- To do -
Convert the material from the line containing "Drop a hint envelope icon under Style number" through the end into a JSON list of strings, one string per line, omitting blank lines and leaving out the pictures.

━━━━━━

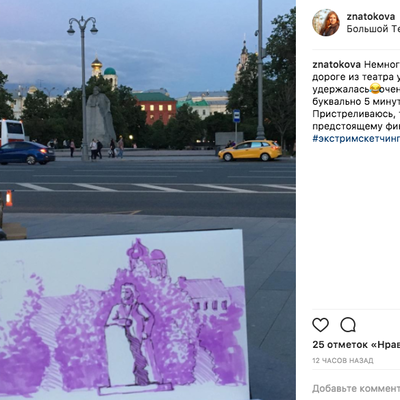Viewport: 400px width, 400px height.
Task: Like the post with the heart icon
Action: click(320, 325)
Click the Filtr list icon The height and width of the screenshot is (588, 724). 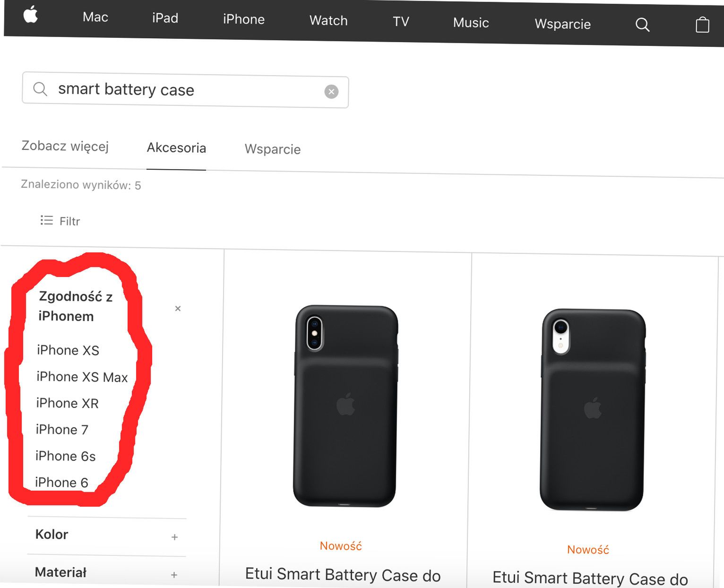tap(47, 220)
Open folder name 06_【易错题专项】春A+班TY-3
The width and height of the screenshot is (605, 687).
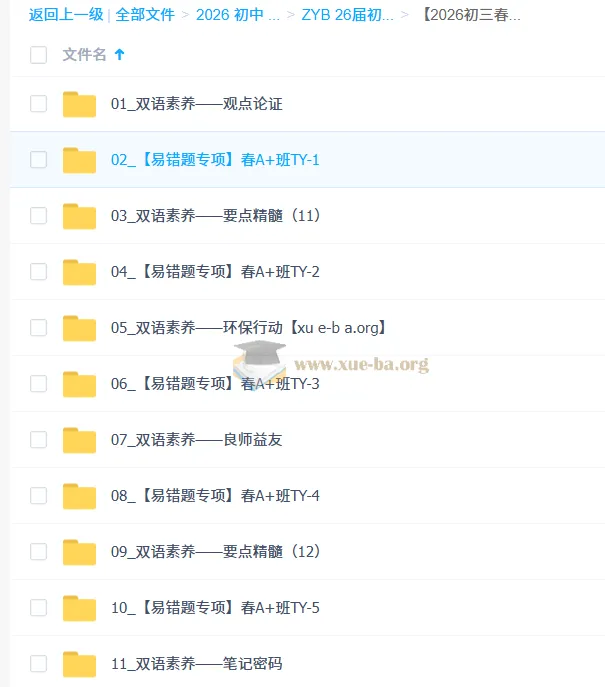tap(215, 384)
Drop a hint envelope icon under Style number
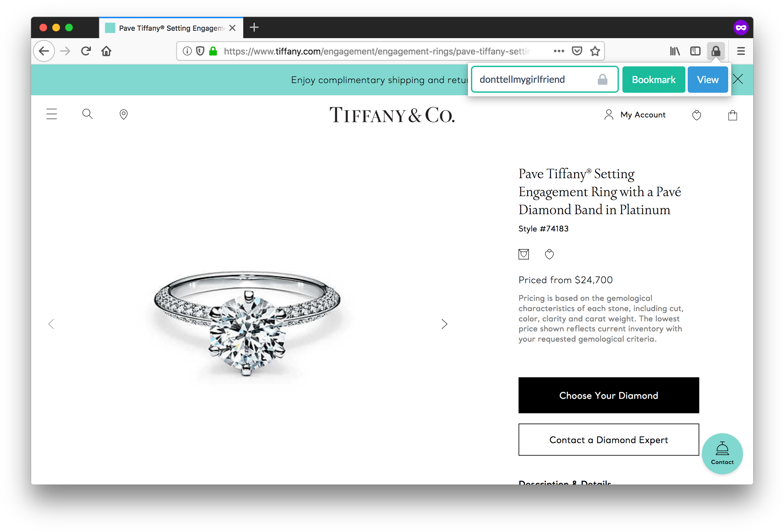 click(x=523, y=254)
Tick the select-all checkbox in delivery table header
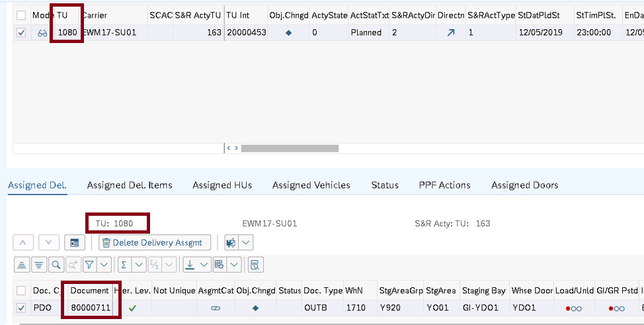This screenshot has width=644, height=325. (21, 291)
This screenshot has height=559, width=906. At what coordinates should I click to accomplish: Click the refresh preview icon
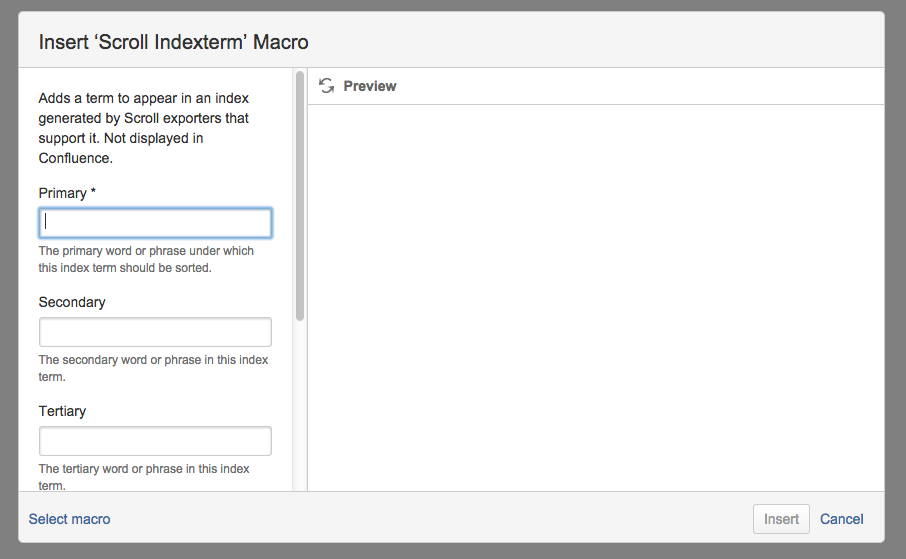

━━━━━━

- Right answer -
[
  "Drop a hint envelope icon under Style number",
  " click(x=523, y=254)",
  "Tick the select-all checkbox in delivery table header",
  "This screenshot has width=644, height=325. (21, 291)",
  "This screenshot has height=559, width=906. At what coordinates should I click to accomplish: Click the refresh preview icon"
]